* Aim of the exercise:
Rewrite the data below, changing every "How do I perform" to "How can I do" and leaving everything else the same.

####

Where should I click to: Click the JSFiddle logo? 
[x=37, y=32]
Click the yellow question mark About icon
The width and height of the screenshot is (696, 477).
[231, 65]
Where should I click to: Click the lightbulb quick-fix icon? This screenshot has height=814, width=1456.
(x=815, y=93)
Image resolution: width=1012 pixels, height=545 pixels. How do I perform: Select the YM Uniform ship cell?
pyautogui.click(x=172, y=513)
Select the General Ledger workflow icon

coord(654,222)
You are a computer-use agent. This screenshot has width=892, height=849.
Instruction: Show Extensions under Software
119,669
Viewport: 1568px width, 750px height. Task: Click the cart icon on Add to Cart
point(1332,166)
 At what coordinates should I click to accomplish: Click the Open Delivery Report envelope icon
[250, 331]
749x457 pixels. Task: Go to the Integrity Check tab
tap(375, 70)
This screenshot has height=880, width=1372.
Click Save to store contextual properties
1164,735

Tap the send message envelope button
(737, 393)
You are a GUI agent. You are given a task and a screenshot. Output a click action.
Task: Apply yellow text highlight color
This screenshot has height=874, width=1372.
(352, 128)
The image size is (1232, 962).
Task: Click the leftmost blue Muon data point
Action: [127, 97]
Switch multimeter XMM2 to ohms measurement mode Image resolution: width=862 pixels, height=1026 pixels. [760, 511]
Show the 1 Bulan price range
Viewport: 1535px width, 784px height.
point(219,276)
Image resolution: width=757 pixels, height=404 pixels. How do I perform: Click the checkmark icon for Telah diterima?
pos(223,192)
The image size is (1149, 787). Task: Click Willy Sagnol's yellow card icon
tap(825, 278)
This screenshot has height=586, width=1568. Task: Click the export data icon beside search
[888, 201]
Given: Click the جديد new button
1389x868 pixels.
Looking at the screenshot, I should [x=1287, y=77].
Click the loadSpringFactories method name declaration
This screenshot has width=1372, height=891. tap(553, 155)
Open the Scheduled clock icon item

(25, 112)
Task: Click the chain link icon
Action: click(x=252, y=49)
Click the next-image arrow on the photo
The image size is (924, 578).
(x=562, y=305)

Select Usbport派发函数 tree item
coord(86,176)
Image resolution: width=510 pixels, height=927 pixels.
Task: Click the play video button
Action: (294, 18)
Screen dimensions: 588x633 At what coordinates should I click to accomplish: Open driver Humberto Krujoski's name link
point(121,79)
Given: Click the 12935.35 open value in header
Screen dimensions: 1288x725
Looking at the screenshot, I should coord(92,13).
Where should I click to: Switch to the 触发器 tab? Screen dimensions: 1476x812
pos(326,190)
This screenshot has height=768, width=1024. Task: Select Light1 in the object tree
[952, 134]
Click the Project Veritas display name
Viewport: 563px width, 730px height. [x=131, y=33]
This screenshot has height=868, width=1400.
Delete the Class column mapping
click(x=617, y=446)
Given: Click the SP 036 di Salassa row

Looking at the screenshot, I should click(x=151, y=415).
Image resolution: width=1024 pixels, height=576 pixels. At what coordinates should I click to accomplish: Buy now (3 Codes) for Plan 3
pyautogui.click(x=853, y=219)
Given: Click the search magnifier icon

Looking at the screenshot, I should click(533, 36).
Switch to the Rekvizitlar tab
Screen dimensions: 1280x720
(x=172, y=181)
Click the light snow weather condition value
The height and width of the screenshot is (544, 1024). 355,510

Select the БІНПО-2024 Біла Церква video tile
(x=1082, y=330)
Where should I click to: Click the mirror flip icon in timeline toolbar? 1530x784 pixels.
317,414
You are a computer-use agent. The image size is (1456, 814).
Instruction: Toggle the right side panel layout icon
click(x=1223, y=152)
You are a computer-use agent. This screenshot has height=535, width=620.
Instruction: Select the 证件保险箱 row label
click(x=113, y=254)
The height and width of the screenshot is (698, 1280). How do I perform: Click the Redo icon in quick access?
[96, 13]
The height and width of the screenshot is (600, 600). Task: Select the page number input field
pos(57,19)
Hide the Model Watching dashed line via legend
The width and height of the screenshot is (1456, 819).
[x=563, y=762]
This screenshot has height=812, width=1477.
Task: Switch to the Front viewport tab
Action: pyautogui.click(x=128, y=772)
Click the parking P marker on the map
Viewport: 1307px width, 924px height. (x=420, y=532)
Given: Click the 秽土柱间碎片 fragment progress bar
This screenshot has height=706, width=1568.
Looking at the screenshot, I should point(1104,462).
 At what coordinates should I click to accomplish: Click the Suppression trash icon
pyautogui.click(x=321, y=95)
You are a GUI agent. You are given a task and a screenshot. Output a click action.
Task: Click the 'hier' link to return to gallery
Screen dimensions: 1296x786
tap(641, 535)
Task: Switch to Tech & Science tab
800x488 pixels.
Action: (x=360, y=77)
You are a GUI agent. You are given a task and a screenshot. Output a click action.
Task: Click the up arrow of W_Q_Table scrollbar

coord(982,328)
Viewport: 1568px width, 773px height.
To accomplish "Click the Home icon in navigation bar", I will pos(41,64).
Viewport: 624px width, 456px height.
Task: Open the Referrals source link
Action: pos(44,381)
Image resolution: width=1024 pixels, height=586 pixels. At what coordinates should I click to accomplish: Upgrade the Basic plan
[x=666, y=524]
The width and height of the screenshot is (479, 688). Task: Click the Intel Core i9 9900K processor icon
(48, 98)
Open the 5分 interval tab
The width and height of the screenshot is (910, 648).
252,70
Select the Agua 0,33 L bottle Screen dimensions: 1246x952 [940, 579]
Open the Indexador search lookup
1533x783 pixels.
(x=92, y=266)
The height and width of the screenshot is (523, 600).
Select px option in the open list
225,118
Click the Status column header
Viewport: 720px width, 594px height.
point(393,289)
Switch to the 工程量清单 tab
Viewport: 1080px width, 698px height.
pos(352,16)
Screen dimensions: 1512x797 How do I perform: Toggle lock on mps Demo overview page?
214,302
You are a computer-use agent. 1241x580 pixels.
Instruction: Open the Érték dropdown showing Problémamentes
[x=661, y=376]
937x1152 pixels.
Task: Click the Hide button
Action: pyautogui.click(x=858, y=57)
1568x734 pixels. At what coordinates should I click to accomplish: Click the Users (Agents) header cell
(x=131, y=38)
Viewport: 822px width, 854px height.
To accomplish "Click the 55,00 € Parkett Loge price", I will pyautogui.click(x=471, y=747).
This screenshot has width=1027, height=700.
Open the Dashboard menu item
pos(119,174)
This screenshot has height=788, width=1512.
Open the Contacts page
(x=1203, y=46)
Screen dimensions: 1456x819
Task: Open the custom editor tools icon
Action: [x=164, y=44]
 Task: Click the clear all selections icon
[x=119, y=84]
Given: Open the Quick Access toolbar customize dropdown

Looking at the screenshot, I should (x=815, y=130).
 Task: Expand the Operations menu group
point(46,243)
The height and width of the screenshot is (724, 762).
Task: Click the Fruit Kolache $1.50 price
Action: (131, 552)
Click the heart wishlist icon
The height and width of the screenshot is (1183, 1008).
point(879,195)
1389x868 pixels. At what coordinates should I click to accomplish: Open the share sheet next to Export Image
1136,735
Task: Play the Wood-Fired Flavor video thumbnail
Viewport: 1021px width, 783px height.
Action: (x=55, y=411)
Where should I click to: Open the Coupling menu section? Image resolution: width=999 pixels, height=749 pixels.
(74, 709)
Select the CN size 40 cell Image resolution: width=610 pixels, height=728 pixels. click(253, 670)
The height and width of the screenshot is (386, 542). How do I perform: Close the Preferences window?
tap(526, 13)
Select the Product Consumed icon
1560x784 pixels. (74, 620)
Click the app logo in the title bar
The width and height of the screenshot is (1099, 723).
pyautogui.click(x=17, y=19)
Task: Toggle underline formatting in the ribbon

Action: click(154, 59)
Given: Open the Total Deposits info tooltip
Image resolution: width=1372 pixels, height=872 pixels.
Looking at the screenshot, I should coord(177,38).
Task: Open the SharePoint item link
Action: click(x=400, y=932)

####

* Result of the exercise:
Where should I click to: Click the JSFiddle logo? 
[x=37, y=32]
Click the yellow question mark About icon
The width and height of the screenshot is (696, 477).
[231, 65]
Where should I click to: Click the lightbulb quick-fix icon? This screenshot has height=814, width=1456.
(x=815, y=93)
Image resolution: width=1012 pixels, height=545 pixels. How can I do: Select the YM Uniform ship cell?
pyautogui.click(x=172, y=513)
Select the General Ledger workflow icon

coord(654,222)
You are a computer-use agent. This screenshot has width=892, height=849.
Instruction: Show Extensions under Software
119,669
Viewport: 1568px width, 750px height. Task: Click the cart icon on Add to Cart
point(1332,166)
 At what coordinates should I click to accomplish: Click the Open Delivery Report envelope icon
[250, 331]
749x457 pixels. Task: Go to the Integrity Check tab
tap(375, 70)
This screenshot has height=880, width=1372.
Click Save to store contextual properties
1164,735

Tap the send message envelope button
(737, 393)
You are a GUI agent. You are given a task and a screenshot. Output a click action.
Task: Apply yellow text highlight color
This screenshot has height=874, width=1372.
(352, 128)
The image size is (1232, 962).
Task: Click the leftmost blue Muon data point
Action: [127, 97]
Switch multimeter XMM2 to ohms measurement mode Image resolution: width=862 pixels, height=1026 pixels. [760, 511]
Show the 1 Bulan price range
Viewport: 1535px width, 784px height.
point(219,276)
Image resolution: width=757 pixels, height=404 pixels. How can I do: Click the checkmark icon for Telah diterima?
pos(223,192)
The image size is (1149, 787). Task: Click Willy Sagnol's yellow card icon
tap(825, 278)
This screenshot has height=586, width=1568. Task: Click the export data icon beside search
[888, 201]
Given: Click the جديد new button
1389x868 pixels.
Looking at the screenshot, I should [x=1287, y=77].
Click the loadSpringFactories method name declaration
This screenshot has width=1372, height=891. tap(553, 155)
Open the Scheduled clock icon item

(25, 112)
Task: Click the chain link icon
Action: click(x=252, y=49)
Click the next-image arrow on the photo
The image size is (924, 578).
(x=562, y=305)

Select Usbport派发函数 tree item
coord(86,176)
Image resolution: width=510 pixels, height=927 pixels.
Task: Click the play video button
Action: (294, 18)
Screen dimensions: 588x633 At what coordinates should I click to accomplish: Open driver Humberto Krujoski's name link
point(121,79)
Given: Click the 12935.35 open value in header
Screen dimensions: 1288x725
Looking at the screenshot, I should coord(92,13).
Where should I click to: Switch to the 触发器 tab? Screen dimensions: 1476x812
pos(326,190)
This screenshot has height=768, width=1024. Task: Select Light1 in the object tree
[952, 134]
Click the Project Veritas display name
Viewport: 563px width, 730px height. [x=131, y=33]
This screenshot has height=868, width=1400.
Delete the Class column mapping
click(x=617, y=446)
Given: Click the SP 036 di Salassa row

Looking at the screenshot, I should click(x=151, y=415).
Image resolution: width=1024 pixels, height=576 pixels. At what coordinates should I click to accomplish: Buy now (3 Codes) for Plan 3
pyautogui.click(x=853, y=219)
Given: Click the search magnifier icon

Looking at the screenshot, I should click(533, 36).
Switch to the Rekvizitlar tab
Screen dimensions: 1280x720
(x=172, y=181)
Click the light snow weather condition value
The height and width of the screenshot is (544, 1024). 355,510

Select the БІНПО-2024 Біла Церква video tile
(x=1082, y=330)
Where should I click to: Click the mirror flip icon in timeline toolbar? 1530x784 pixels.
317,414
You are a computer-use agent. The image size is (1456, 814).
Instruction: Toggle the right side panel layout icon
click(x=1223, y=152)
You are a computer-use agent. This screenshot has height=535, width=620.
Instruction: Select the 证件保险箱 row label
click(x=113, y=254)
The height and width of the screenshot is (698, 1280). How can I do: Click the Redo icon in quick access?
[96, 13]
The height and width of the screenshot is (600, 600). Task: Select the page number input field
pos(57,19)
Hide the Model Watching dashed line via legend
The width and height of the screenshot is (1456, 819).
[x=563, y=762]
This screenshot has height=812, width=1477.
Task: Switch to the Front viewport tab
Action: pyautogui.click(x=128, y=772)
Click the parking P marker on the map
Viewport: 1307px width, 924px height. (x=420, y=532)
Given: Click the 秽土柱间碎片 fragment progress bar
This screenshot has height=706, width=1568.
Looking at the screenshot, I should point(1104,462).
 At what coordinates should I click to accomplish: Click the Suppression trash icon
pyautogui.click(x=321, y=95)
You are a GUI agent. You are given a task and a screenshot. Output a click action.
Task: Click the 'hier' link to return to gallery
Screen dimensions: 1296x786
tap(641, 535)
Task: Switch to Tech & Science tab
800x488 pixels.
Action: (x=360, y=77)
You are a GUI agent. You are given a task and a screenshot. Output a click action.
Task: Click the up arrow of W_Q_Table scrollbar

coord(982,328)
Viewport: 1568px width, 773px height.
To accomplish "Click the Home icon in navigation bar", I will pos(41,64).
Viewport: 624px width, 456px height.
Task: Open the Referrals source link
Action: pos(44,381)
Image resolution: width=1024 pixels, height=586 pixels. At what coordinates should I click to accomplish: Upgrade the Basic plan
[x=666, y=524]
The width and height of the screenshot is (479, 688). Task: Click the Intel Core i9 9900K processor icon
(48, 98)
Open the 5分 interval tab
The width and height of the screenshot is (910, 648).
252,70
Select the Agua 0,33 L bottle Screen dimensions: 1246x952 [940, 579]
Open the Indexador search lookup
1533x783 pixels.
(x=92, y=266)
The height and width of the screenshot is (523, 600).
Select px option in the open list
225,118
Click the Status column header
Viewport: 720px width, 594px height.
point(393,289)
Switch to the 工程量清单 tab
Viewport: 1080px width, 698px height.
pos(352,16)
Screen dimensions: 1512x797 How can I do: Toggle lock on mps Demo overview page?
214,302
You are a computer-use agent. 1241x580 pixels.
Instruction: Open the Érték dropdown showing Problémamentes
[x=661, y=376]
937x1152 pixels.
Task: Click the Hide button
Action: pyautogui.click(x=858, y=57)
1568x734 pixels. At what coordinates should I click to accomplish: Click the Users (Agents) header cell
(x=131, y=38)
Viewport: 822px width, 854px height.
To accomplish "Click the 55,00 € Parkett Loge price", I will pyautogui.click(x=471, y=747).
This screenshot has width=1027, height=700.
Open the Dashboard menu item
pos(119,174)
This screenshot has height=788, width=1512.
Open the Contacts page
(x=1203, y=46)
Screen dimensions: 1456x819
Task: Open the custom editor tools icon
Action: [x=164, y=44]
 Task: Click the clear all selections icon
[x=119, y=84]
Given: Open the Quick Access toolbar customize dropdown

Looking at the screenshot, I should (x=815, y=130).
 Task: Expand the Operations menu group
point(46,243)
The height and width of the screenshot is (724, 762).
Task: Click the Fruit Kolache $1.50 price
Action: (131, 552)
Click the heart wishlist icon
The height and width of the screenshot is (1183, 1008).
point(879,195)
1389x868 pixels. At what coordinates should I click to accomplish: Open the share sheet next to Export Image
1136,735
Task: Play the Wood-Fired Flavor video thumbnail
Viewport: 1021px width, 783px height.
Action: (x=55, y=411)
Where should I click to: Open the Coupling menu section? Image resolution: width=999 pixels, height=749 pixels.
(74, 709)
Select the CN size 40 cell Image resolution: width=610 pixels, height=728 pixels. click(253, 670)
The height and width of the screenshot is (386, 542). How can I do: Close the Preferences window?
tap(526, 13)
Select the Product Consumed icon
1560x784 pixels. (74, 620)
Click the app logo in the title bar
The width and height of the screenshot is (1099, 723).
pyautogui.click(x=17, y=19)
Task: Toggle underline formatting in the ribbon

Action: click(154, 59)
Given: Open the Total Deposits info tooltip
Image resolution: width=1372 pixels, height=872 pixels.
Looking at the screenshot, I should coord(177,38).
Task: Open the SharePoint item link
Action: click(x=400, y=932)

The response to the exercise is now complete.